What the exercise asks:
Transcribe the part of the article on Germany's same-sex marriage vote between "The bill is" and "legalizing same-sex marriage.", inclusive.

Supplied text:
>>>
German lawmakers vote to legalize same-sex marriage; Merkel votes no
Source: CNN
German lawmakers voted by a wide margin to legalize same-sex marriage Friday, a landmark decision which came just days after Chancellor Angela Merkel dropped her longstanding opposition to a free vote on the issue.
The bill gives homosexual couples in Germany the same rights as heterosexual couples, and will allow same-sex couples to marry and jointly adopt children. It passed by 393 votes to 226, with four abstentions.
The bill is likely to pass through the Bundesrat -- Germany's upper house -- next week. The Bundesrat has previously approved legalizing same-sex marriage.
...snip...
Speaking after the vote, Merkel said she had voted no on the issue, but that it had been important to put it to a vote of conscience.
<<<
Supplied data:
>>>
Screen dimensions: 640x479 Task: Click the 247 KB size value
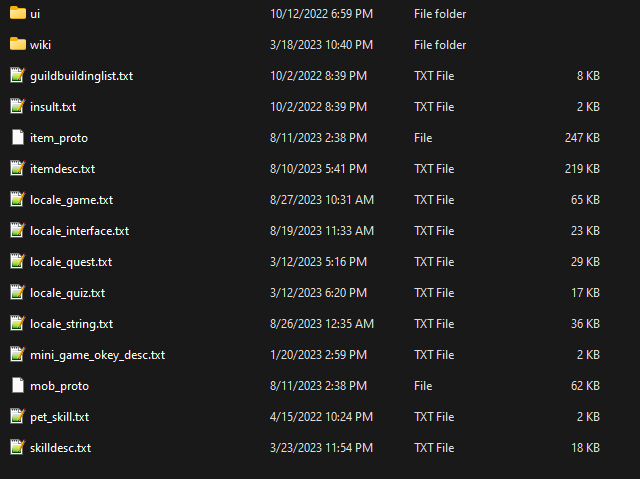pos(581,138)
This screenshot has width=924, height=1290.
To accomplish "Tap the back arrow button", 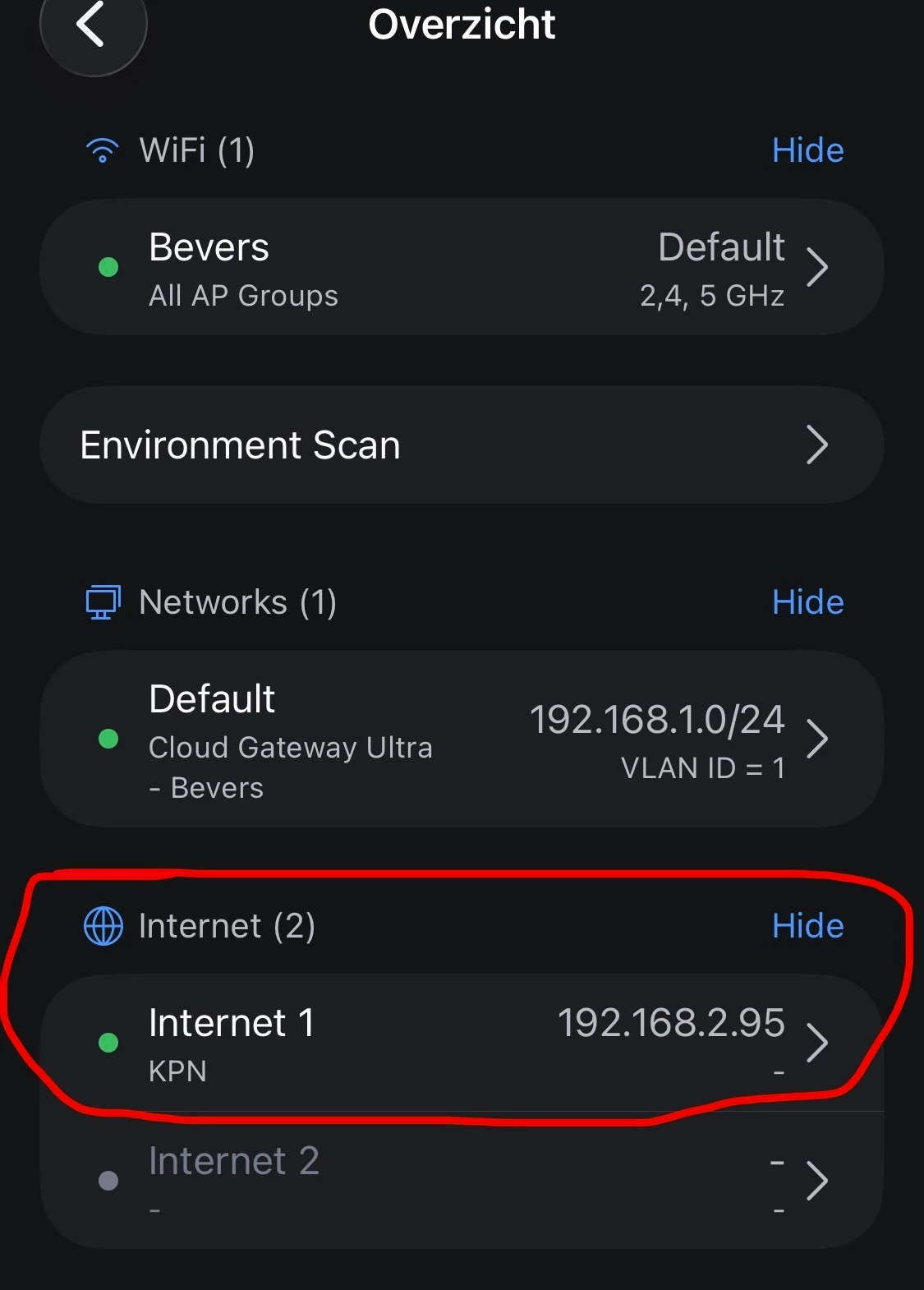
<<<
Output of the task:
The bill is likely to pass through the Bundesrat -- Germany's upper house -- next week. The Bundesrat has previously approved legalizing same-sex marriage.